A Dangerous Combination
Why is this important? Because we have to note that critical race theory is the brainchild not of grassroots upswell, but Northeastern managerial elites. Critical race theory gained steam at Harvard Law, and married into the managerial attitudes of its neighbor Harvard Business School, which sought to eliminate inefficiencies in human relations by grouping and managing.
Managerialism at Harvard preached “a largely anonymous ‘technostructure’ of business leaders [that] could dictate to consumers what to buy and, implicitly, how to live.” The politically entrepreneurial critical race theorists combined that with grouping people by race and formed the basis of a managerial racialism that grouped people into privileged and oppressed classes, each with specific actions of racial solidarity or repentance to perform.
Harvard’s intertwinement with critical race theory continues to the present day. This is most clearly expressed in Harvard’s discrimination against Asian applicants, the subject of a lawsuit against the school. According to critical race theory, any racial inequity is evidence of systemic racism. Thus, the higher percentage of Asian Americans in the student body compared to the overall U.S. population must be “fixed” by discriminating against Asian-American applicants on the basis of race.
This behavior flies in the face of what most Americans would consider fair. Most people, in fact, would call it racist to deny students admission because of their race. It is only by the twisted, neo-Marxist logic of critical race theory that such discrimination becomes acceptable.
Because racial discrimination is still unpalatable to most Americans, Harvard hides behind its four centuries of academic excellence and cultural position as the most prestigious university in the world. Racism is what other, “low class” people do, not Harvard — even when their admissions process is blatantly racist.
Cracks are already showing in this defense, however. As far back as 1985, conservative professors were already worried that Harvard’s devotion to critical theory was destroying the school’s “scholarly eminence,” and that its brand was quickly becoming a “wasting asset.”
It’s Time to Reconsider Harvard
Harvard’s current prestige is the result of centuries of dedication to excellence at the highest level, but its responsibility for disseminating toxic critical race theory ideology threatens its reputation as the center of excellence in America and the world.
Harvard is still where some of the best and brightest go to be educated, and from there to have a tremendous effect on society. But so long as Harvard continues to implement policies based on critical race theory, their brand and its underlying excellence will continue to decline until it is clear they are simply riding upon the meritocratic efforts of their forebears. Once this becomes more fully apparent, it will no longer be possible for them to justify their ongoing discrimination against Asian Americans and their managerialism over race in America.
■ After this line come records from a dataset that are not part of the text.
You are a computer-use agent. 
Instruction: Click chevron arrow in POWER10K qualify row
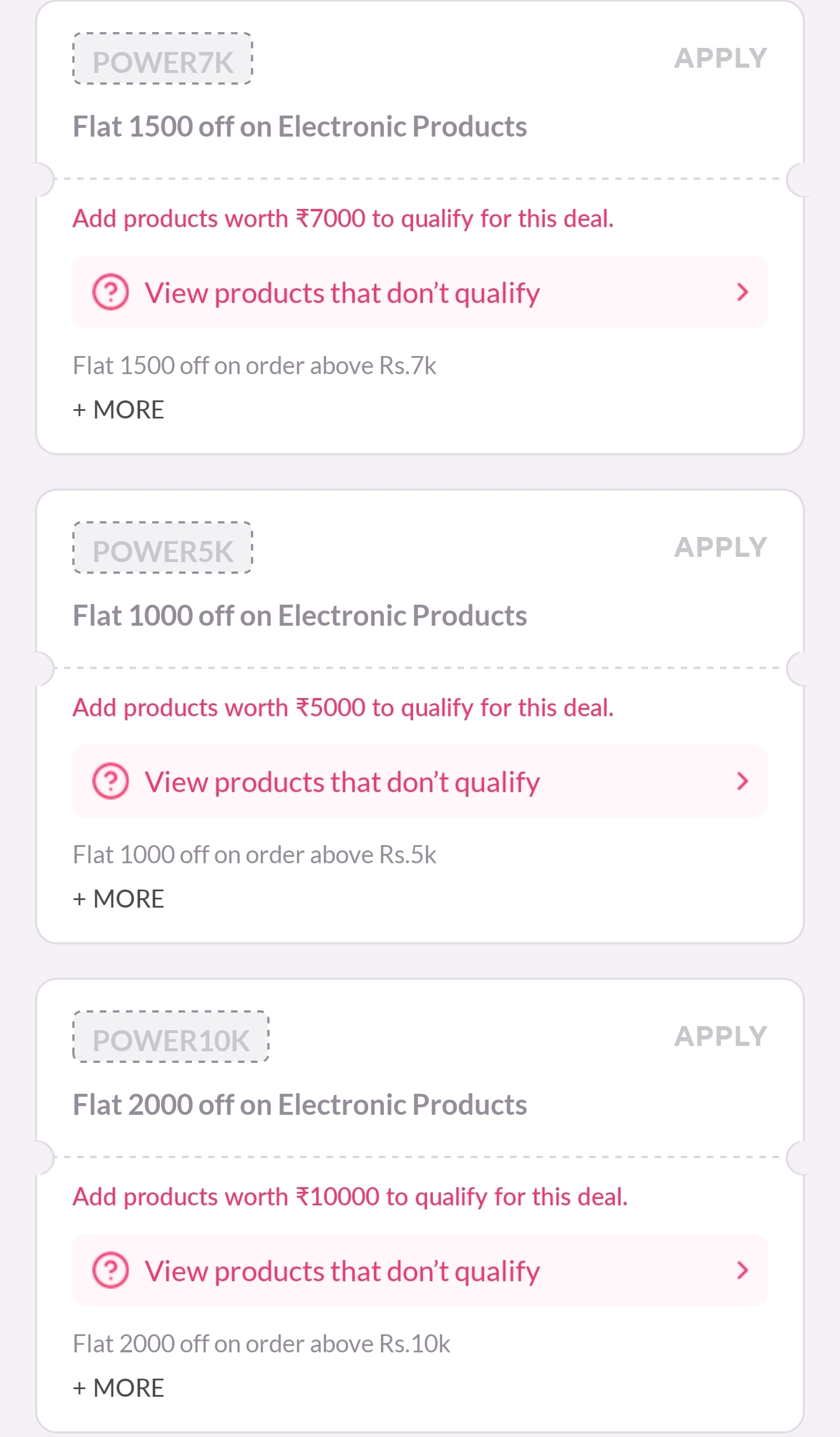(x=742, y=1270)
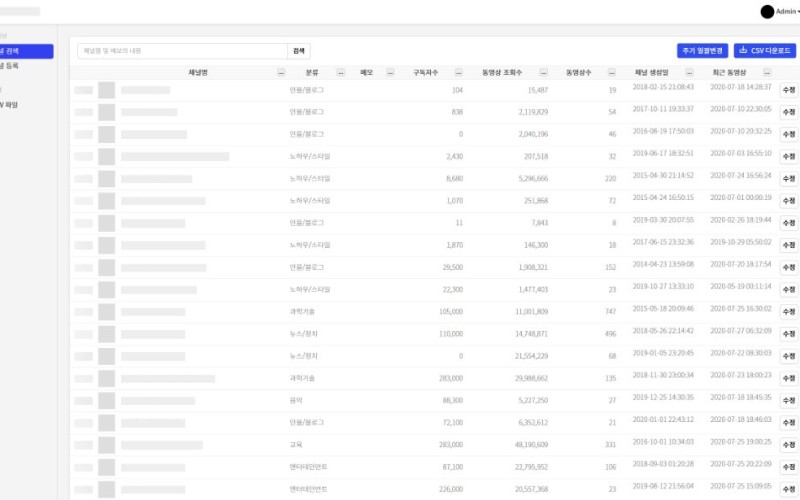Toggle sort icon for 메모 column
This screenshot has height=500, width=800.
point(390,73)
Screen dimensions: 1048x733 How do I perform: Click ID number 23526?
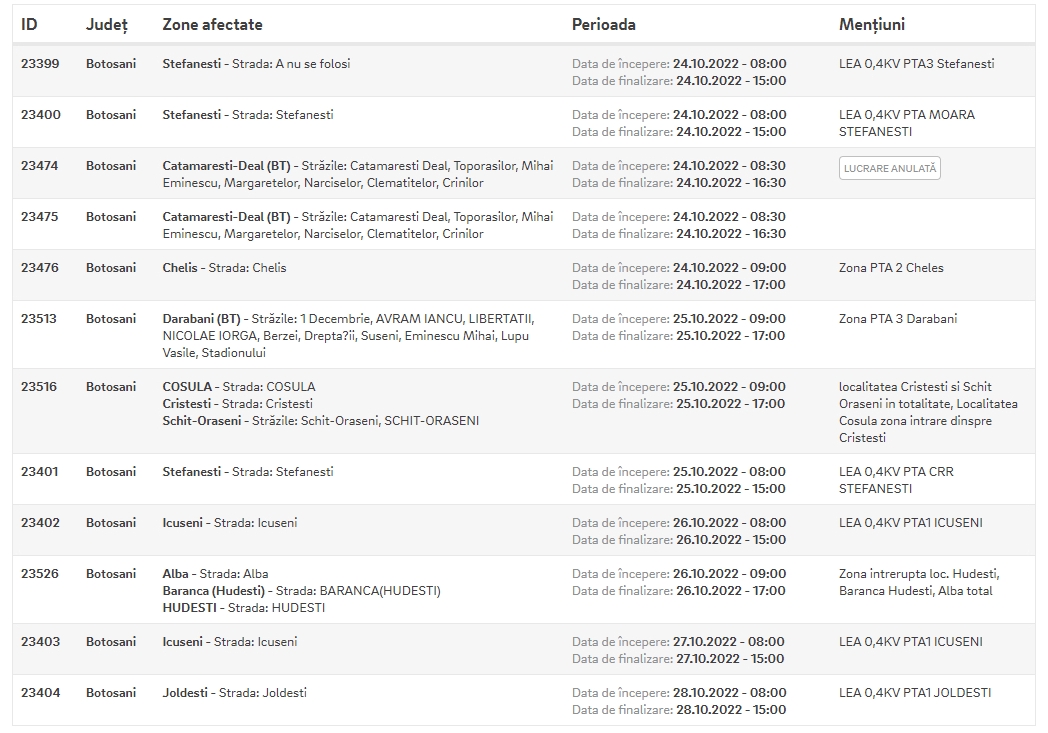(x=40, y=574)
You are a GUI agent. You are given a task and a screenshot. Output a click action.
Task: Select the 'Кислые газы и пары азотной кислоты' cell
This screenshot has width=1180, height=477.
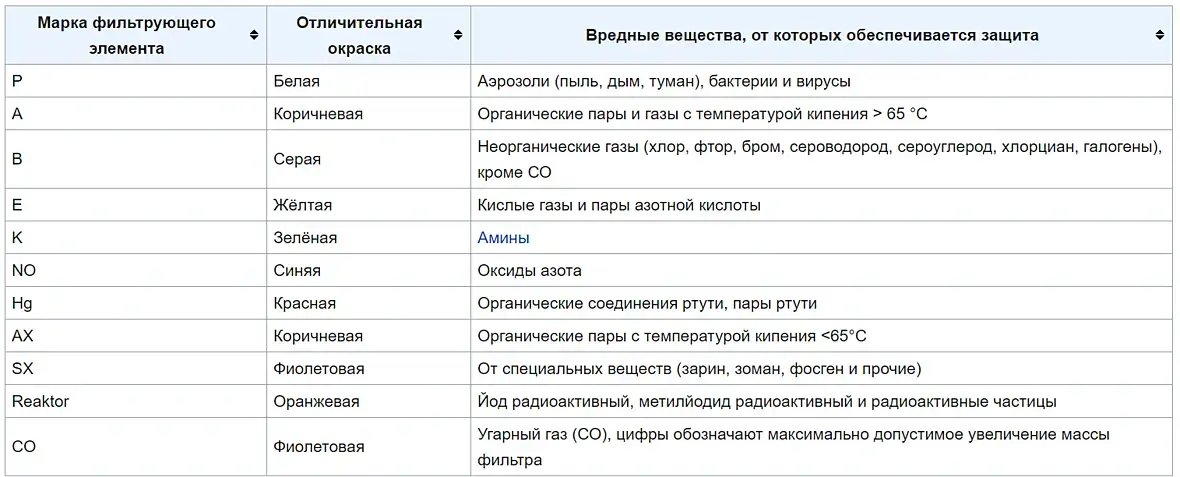tap(619, 205)
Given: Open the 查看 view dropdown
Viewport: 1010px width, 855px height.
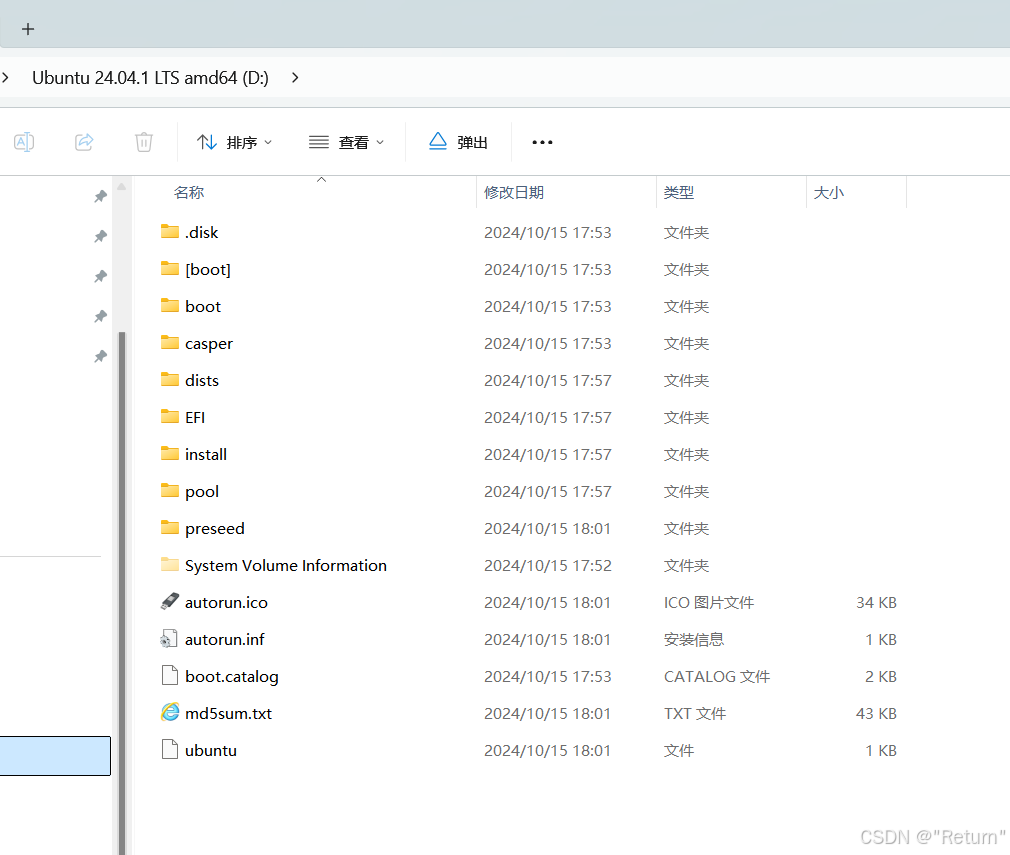Looking at the screenshot, I should (346, 142).
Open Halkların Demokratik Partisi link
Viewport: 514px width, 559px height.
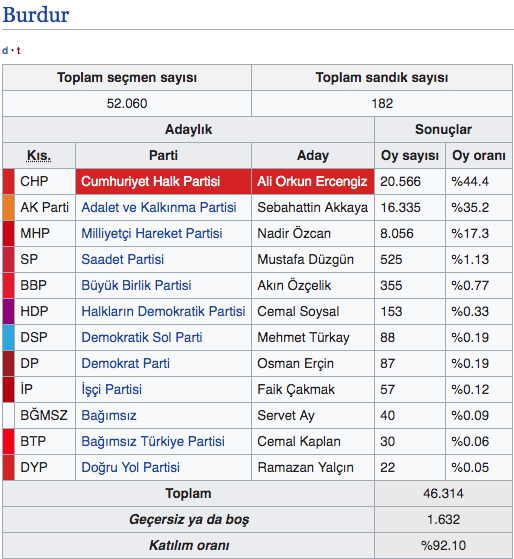[163, 312]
Ideas have consequences. Critical race theory is an idea with a demonstrated ability to cause racial disunity and discrimination. From teaching white children that they’re irredeemably racist to discriminating against Asian Americans in college admissions to force racial equity, critical theory in practice hurts Americans of all skin colors.
As the birthplace of the idea, Harvard’s elite culture has engendered the ill effects of critical race theory on society today. Benjamin Franklin said, “It takes many good deeds to build a good reputation, and only one bad one to lose it.” Will critical race theory be the bad deed that will stain Harvard’s reputation forever?